Jul 20 03:58:47 skarletsky docker.dockerd[2138]: time="2025-07-20T03:58:47.583062109Z" level=error msg="Handler for POST /v1.48/containers/31a0712084da67409359303b2a6ce8f2889d7a96b1feae2ec96b7465678cfc83/start returned error: error gathering device information while adding custom device \"/dev/nvidia-caps\": no such file or directory" spanID=34f91ba501d52399 traceID=c6057526a8be9261652242a1efd2fb82
Jul 20 03:58:48 skarletsky kernel: audit: type=1400 audit(1752983928.056:683): apparmor="DENIED" operation="capable" class="cap" profile="snap.nextcloud.nextcloud-fixer" pid=10274 comm="php" capability=7  capname="setuid"
Jul 20 03:58:48 skarletsky kernel: audit: type=1400 audit(1752983928.056:684): apparmor="DENIED" operation="capable" class="cap" profile="snap.nextcloud.nextcloud-fixer" pid=10274 comm="php" capability=6  capname="setgid"

What I’ve Tried:

I tried with or without patching.
Installed both nvidia-driver-575-open-server and nvidia-driver-570-open-server

cesebe · July 20, 2025, 3:52pm

Are you using ubuntu inside of docker container?
Nvidia kernel modules are heavy that’s the probably reason you can not get immediately.
Maybe you can create your own systemd and give more importance(priority) to loading nvidia modules
just like that:

[Unit]
Description=Nvidia Kernel Modules
After=network.target local-fs.target
Before=containerd.service docker.service

[Service]
Type=oneshot
ExecStart=/usr/bin/nvidia-container-cli --load-kmods info
TimeoutStopSec=10
KillMode=process
Restart=on-failure

[Install]
WantedBy=multi-user.target containerd.service docker.service

YamiYukiSenpai · July 22, 2025, 12:51pm

I have a Systemd that I created similar to the one you made, which creates a YAML file for CDI

sudo nvidia-ctk cdi generate --output=/etc/cdi/nvidia.yaml

I was using it with Podman a while back, and when I had to reinstall Ubuntu Server, that’s when I started to notice the problem.

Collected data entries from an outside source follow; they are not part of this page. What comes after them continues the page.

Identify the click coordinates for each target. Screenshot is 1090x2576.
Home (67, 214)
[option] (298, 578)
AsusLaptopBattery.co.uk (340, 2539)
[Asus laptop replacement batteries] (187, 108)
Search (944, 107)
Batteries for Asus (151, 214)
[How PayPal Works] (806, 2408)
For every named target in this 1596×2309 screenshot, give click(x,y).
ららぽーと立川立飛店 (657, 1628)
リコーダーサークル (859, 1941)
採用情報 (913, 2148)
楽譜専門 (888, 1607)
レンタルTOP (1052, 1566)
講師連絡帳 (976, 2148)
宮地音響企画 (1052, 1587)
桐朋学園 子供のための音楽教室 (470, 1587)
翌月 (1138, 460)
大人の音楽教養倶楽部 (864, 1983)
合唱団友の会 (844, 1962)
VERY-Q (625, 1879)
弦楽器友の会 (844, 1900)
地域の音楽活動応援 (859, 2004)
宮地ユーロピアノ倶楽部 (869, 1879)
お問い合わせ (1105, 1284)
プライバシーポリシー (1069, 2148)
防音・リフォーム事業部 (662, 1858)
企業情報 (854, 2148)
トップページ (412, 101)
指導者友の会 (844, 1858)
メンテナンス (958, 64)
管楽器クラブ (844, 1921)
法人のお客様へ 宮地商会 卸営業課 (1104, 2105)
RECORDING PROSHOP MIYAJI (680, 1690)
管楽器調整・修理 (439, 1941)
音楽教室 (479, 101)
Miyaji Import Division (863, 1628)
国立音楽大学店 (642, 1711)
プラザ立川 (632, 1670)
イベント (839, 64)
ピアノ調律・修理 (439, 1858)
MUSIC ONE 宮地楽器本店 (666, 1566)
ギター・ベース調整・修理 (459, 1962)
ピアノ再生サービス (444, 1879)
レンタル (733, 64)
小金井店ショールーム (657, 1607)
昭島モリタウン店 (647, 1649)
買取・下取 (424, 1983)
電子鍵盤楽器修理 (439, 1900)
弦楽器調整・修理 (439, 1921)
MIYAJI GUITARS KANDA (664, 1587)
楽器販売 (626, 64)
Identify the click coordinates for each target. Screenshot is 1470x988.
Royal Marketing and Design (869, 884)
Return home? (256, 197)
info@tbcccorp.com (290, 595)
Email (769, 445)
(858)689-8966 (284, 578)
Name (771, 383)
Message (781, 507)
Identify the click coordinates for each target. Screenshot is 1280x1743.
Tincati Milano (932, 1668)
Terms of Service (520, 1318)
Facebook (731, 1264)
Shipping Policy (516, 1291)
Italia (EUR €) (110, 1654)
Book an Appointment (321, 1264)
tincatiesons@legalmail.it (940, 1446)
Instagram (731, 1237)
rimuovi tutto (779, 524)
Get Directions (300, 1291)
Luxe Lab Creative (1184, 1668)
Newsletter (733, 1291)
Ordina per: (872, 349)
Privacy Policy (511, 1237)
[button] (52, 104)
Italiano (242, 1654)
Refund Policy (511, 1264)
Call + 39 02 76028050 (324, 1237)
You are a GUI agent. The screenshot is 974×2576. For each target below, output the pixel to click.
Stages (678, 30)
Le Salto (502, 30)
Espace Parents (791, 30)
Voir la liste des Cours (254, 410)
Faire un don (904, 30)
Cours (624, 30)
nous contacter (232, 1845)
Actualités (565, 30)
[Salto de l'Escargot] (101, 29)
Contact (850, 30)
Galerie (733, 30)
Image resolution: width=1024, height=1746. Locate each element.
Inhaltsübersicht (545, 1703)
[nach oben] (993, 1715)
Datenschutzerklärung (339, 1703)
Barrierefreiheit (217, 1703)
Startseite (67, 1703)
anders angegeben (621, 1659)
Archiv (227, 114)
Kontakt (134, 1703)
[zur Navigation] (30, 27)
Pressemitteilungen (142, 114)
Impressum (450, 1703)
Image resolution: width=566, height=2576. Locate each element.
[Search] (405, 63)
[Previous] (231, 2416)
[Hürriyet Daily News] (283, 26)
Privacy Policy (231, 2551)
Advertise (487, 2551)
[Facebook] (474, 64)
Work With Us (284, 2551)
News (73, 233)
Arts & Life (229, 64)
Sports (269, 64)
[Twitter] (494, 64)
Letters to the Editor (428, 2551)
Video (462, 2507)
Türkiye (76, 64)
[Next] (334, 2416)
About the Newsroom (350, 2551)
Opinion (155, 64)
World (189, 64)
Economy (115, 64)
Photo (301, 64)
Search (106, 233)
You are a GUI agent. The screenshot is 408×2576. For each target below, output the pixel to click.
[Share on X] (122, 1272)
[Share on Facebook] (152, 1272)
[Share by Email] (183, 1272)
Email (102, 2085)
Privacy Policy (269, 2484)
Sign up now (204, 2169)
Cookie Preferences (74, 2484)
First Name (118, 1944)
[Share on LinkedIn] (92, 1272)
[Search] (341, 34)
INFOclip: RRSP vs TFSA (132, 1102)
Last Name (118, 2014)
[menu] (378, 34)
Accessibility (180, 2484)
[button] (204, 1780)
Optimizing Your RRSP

I just created that systemd service again, and maybe that might fix it.

Will use the one you suggested if it didn’t fix my problem (haven’t had to reboot it yet)

system · August 27, 2025, 1:10am

This topic was automatically closed after 37 days. New replies are no longer allowed.